1. Field of the Disclosure
Embodiments disclosed herein relate generally to downhole tools, particularly liners and other hydraulically actuated devices. More specifically, embodiments disclosed herein relate to liner hanger flow diverter apparatuses and methods used when running liners.
2. Background Art
Typically, liners are used below casing in wellbores to extend the length of the casing. A liner is a section of smaller casing that is suspended downhole in existing casing. In most cases, the liner extends downwardly into an open hole and overlaps the existing casing by approximately 200-400 ft. In certain application, the liner may be cemented in place. A conventional liner hanger is used to attach or hang liners from the internal wall of a casing segment. The liner hanger is typically connected to a running tool, which in turn is connected to a string of drill pipe extending to the surface. This entire assembly may be run to a bottom of the well, after which the liner is cemented in place.
When running tighter clearance liners down the well, there may not be sufficient space in the annulus between the liner and open hole for the drilling fluid to flow up through the annulus and out of the wellbore. Restricted flow through the annulus may create a positive pressure ahead (or downhole) of the liner called “surge pressure,” which may crack the wellbore formation, causing a variety of problems.

•••••

> _PROBLEM STATEMENT_
Write the next part of the passage on liner hanger flow diverters, picking up right after its final sentence. The listing plays no part in what you are asked to do.

> _GIVEN MATERIAL_
•••••

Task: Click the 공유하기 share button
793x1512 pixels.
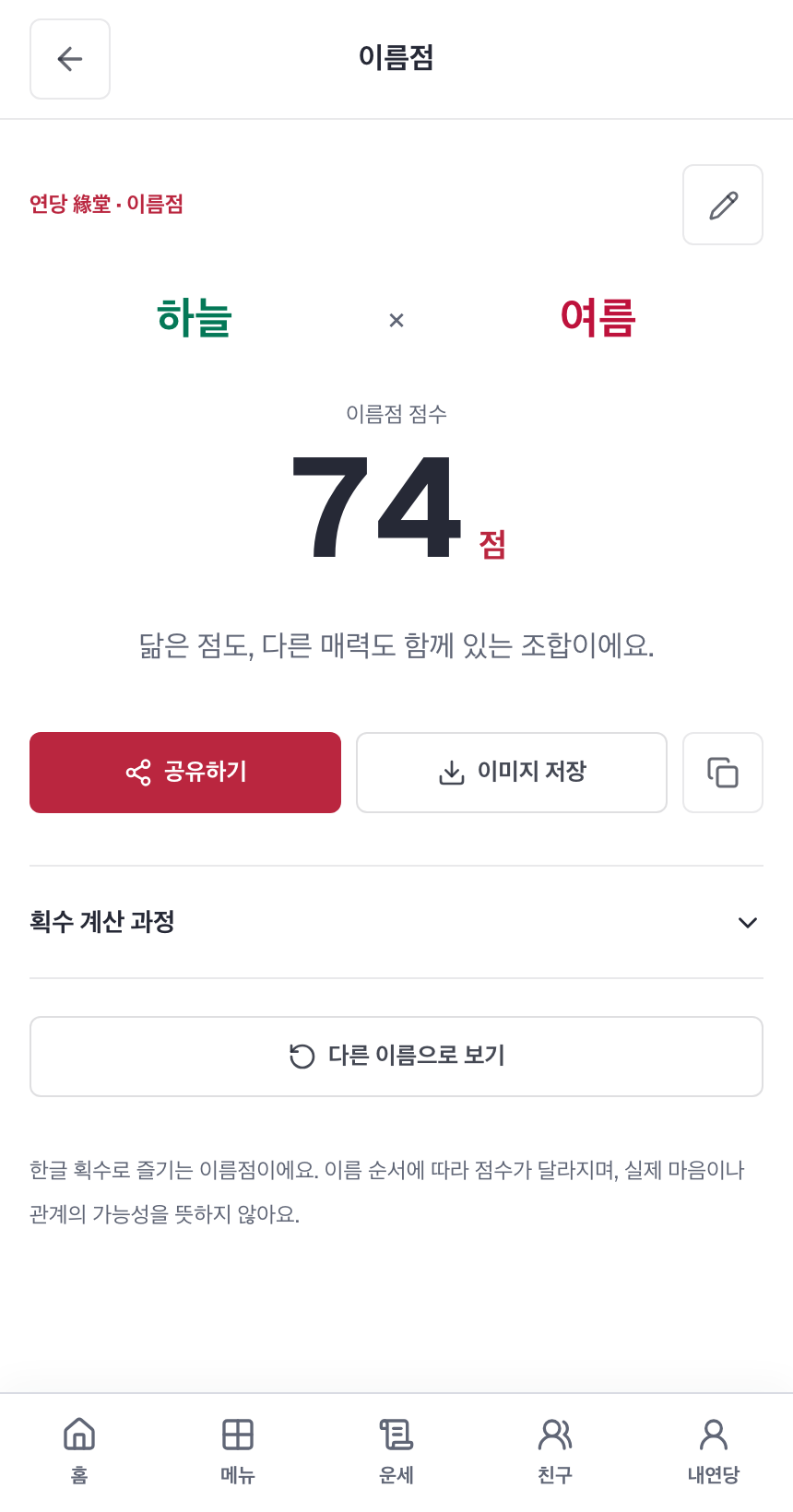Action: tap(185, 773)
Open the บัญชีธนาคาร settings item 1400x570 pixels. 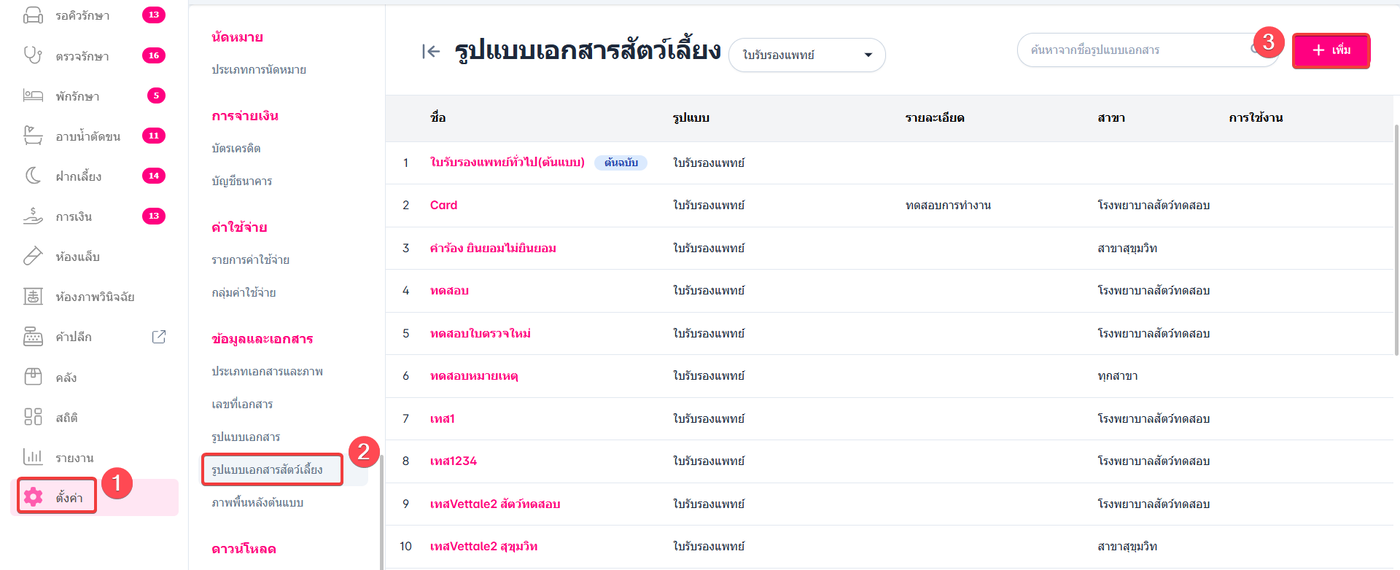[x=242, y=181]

•••••

> _WRITTEN RESPONSE_
To avoid the surge pressure buildup in the well, a fluid diverter tool may be connected above a liner hanger running tool, which may provide an alternative fluid flow path (e.g., with flow ports) for the escaping fluid by allowing the fluid to flow up a central bore of the fluid diverter tool, past the tighter clearance annulus, and then out into the annulus above the liner. In this manner, the escaping fluid is not forced to flow only through the restrictive annulus formed between the tight clearance liner and the well. By running a fluid flow diverter tool, surge pressure generated may be reduced or eliminated/prevented in the well. When the liner is run to the desired depth in the well, the flow ports in the fluid diverter tool may be permanently closed before cementing operations commence (usually with a dropped ball).
However, there are times when the ports in the fluid diverter tool may need to be closed prior to reaching the desired depth with the liner. For example, at times during running tight liners in the well, there may be an obstruction that hinders the further lowering/running of the liner (e.g., debris, cement plugs, dried mud cake, etc). In such circumstances, drilling fluid may be pumped down the central bore to the bottom of the liner to remove the obstruction. Before pumping down the central bore, the flow ports, which have allowed escaping fluid to flow from inside to outside, must be closed. As before, with current fluid diverter tools, a ball is dropped to build pressure in the bore and shear a pin to close the ports. However, once the ball is dropped and the ports are closed, they cannot be reopened, i.e., this is a one time only operation. Thus, further running of the liner in the wellbore to the desired depth will once again produce surge pressures because the flow diverter ports are closed.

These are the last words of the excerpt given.